Cependant, il peine à trouver son public. Le terme d’« e-album » est encore peu connu par le grand public et son contenu non identifié. De fait, l’application reprend souvent le contenu de l’album papier, c’est-à-dire une sélection d’œuvres commentées, ainsi que des vidéos déjà présentes dans l’ex-positon par souci d’économie. 

 

La déception passée, essayons de comprendre quelles sont les contraintes pesant sur le développement des e-albums. Il s’agit principalement de contraintes juridiques – l’acquisition des droits pour la reproduction numérique des œuvres – et techniques – le recrutement de personnes compétentes pour développer une application et la constante mise à jour pour que le fichier soit lisible sur les différents supports de lecture. Le modèle économique actuel, avec un prix de vente autour de 4 € 99, ne permet pas de couvrir l’investissement réalisé par la maison d’édition. 

 

Néanmoins, l’e-album n’est pas à ranger au placard, car il pose un défi majeur aux éditeurs : comment renouveler le beau-livre, l’objet-livre par excellence, sur un support numérique ? Comment en faire un objet numérique à part entière et par là même désirable ? Le passage d’une double page à une seule page-écran remet en cause le rapport texte-image et le rôle du blanc comme espace de respiration.

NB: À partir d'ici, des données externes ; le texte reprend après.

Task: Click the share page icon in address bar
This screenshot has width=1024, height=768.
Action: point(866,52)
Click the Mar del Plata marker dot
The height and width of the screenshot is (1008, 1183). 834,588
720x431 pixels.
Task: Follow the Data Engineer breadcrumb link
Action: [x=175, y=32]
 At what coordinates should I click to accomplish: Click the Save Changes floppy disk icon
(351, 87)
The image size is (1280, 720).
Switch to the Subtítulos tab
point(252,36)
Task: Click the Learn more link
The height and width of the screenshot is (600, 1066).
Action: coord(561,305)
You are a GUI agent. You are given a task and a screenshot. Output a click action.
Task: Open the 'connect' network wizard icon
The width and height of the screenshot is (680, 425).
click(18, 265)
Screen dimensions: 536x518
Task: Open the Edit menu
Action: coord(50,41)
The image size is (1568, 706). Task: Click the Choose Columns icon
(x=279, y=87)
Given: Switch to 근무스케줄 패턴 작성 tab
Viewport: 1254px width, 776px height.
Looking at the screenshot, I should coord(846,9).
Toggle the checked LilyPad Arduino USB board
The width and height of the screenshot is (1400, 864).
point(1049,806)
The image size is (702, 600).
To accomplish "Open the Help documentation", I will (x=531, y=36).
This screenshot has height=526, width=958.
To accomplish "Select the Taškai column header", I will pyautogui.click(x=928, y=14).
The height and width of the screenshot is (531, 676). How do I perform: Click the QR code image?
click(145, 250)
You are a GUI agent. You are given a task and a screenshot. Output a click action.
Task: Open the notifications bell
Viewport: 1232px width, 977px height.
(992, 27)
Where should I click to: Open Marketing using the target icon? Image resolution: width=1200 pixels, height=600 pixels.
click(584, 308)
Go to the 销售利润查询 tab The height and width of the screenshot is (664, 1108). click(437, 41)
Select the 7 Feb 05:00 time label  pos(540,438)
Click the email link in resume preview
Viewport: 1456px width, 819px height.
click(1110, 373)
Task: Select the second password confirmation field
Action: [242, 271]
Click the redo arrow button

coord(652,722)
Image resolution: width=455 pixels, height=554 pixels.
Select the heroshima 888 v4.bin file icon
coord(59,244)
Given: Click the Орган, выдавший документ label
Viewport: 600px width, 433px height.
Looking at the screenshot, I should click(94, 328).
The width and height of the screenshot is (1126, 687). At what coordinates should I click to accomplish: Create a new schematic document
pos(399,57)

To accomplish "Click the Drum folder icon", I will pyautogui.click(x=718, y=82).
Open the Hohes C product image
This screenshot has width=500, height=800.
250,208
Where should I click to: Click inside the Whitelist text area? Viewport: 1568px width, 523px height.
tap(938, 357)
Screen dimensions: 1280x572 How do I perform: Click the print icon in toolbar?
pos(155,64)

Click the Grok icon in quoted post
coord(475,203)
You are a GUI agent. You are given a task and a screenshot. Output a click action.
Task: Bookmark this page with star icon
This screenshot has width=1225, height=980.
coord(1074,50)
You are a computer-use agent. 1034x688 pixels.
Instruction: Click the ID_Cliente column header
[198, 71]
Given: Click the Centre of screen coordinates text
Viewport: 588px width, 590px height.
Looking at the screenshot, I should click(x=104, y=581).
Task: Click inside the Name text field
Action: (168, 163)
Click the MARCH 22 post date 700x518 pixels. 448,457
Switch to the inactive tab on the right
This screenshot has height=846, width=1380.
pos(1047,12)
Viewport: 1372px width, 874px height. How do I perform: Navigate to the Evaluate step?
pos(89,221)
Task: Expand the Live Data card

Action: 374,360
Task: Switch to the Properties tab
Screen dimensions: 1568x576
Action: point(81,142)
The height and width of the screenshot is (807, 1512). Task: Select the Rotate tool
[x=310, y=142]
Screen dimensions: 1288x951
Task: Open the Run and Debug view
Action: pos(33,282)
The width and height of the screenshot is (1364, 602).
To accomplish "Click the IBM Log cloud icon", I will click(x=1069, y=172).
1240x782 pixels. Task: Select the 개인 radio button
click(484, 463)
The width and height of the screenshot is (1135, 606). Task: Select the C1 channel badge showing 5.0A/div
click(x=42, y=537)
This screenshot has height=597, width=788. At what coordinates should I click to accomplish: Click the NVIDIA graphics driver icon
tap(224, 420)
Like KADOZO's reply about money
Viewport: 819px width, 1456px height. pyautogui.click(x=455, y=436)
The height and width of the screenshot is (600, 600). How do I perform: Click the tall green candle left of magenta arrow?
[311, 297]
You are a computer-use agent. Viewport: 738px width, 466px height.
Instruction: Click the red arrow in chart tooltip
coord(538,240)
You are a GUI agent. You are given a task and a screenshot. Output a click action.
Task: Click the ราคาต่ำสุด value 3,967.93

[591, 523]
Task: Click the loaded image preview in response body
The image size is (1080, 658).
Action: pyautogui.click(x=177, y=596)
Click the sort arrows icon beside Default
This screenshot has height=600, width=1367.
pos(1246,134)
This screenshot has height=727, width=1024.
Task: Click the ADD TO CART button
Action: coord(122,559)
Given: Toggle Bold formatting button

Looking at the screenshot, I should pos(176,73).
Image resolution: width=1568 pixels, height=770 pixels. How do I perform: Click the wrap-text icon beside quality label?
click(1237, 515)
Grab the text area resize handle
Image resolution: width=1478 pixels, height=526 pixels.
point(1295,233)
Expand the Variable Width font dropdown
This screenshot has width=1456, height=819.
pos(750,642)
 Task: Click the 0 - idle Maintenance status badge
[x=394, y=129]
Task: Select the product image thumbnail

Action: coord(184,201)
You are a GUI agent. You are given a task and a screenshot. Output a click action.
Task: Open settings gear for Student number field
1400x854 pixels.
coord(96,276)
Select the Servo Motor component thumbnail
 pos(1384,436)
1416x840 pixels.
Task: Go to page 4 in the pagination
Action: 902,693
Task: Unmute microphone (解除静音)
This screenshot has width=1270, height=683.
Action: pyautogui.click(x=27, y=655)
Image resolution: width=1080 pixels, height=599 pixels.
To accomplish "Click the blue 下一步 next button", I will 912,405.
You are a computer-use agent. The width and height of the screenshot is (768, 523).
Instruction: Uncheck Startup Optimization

À ce sujet, jetez un œil au Fragonard Amoureux réalisé par la RMN avec des étudiants de l’ENSAD.

 

Lire Fragonard en 16 plaisirs : du simple « Bonheur de s’aimer » à l’équivocité d’un « Verrou », en passant par des « Jeux de mains » parfois libertins, c’est à travers le prisme de l’érotisme sous toutes ses acceptions que le Dictionnaire vous invite à effeuiller l’œuvre audacieux de Fragonard. Affranchi de toute contrainte biographique, J. Goulemot, spécialiste du XVIIIe siècle, recompose autour de l’artiste une nébuleuse amoureuse en 16 mots, comme autant de portes (à la dérobée) pour s’immiscer dans le secret de l’art de Fragonard.

 

 

 

L’arrivée de l’iPad Pro, dont la taille de l’écran se rapproche d’une page de catalogue imprimé, donnera sûrement un nouveau souffle à la production. 

 

Mais un autre scénario est possible : appliquer à l’e-album le modèle de la presse magazine en ligne, en proposant un contenu plus circonstancié et nourri par les réseaux sociaux des musées. Du kiosque de presse numérique au kiosque d’e-album il n’y a qu’un pas, faisant de ce dernier un bien de consommation périssable.

 

Les éditions muséales sont aujourd’hui à un carrefour : produire un bel objet numérique ou un objet temporaire et ultra-connecté, plus proche de la médiation que de la conservation.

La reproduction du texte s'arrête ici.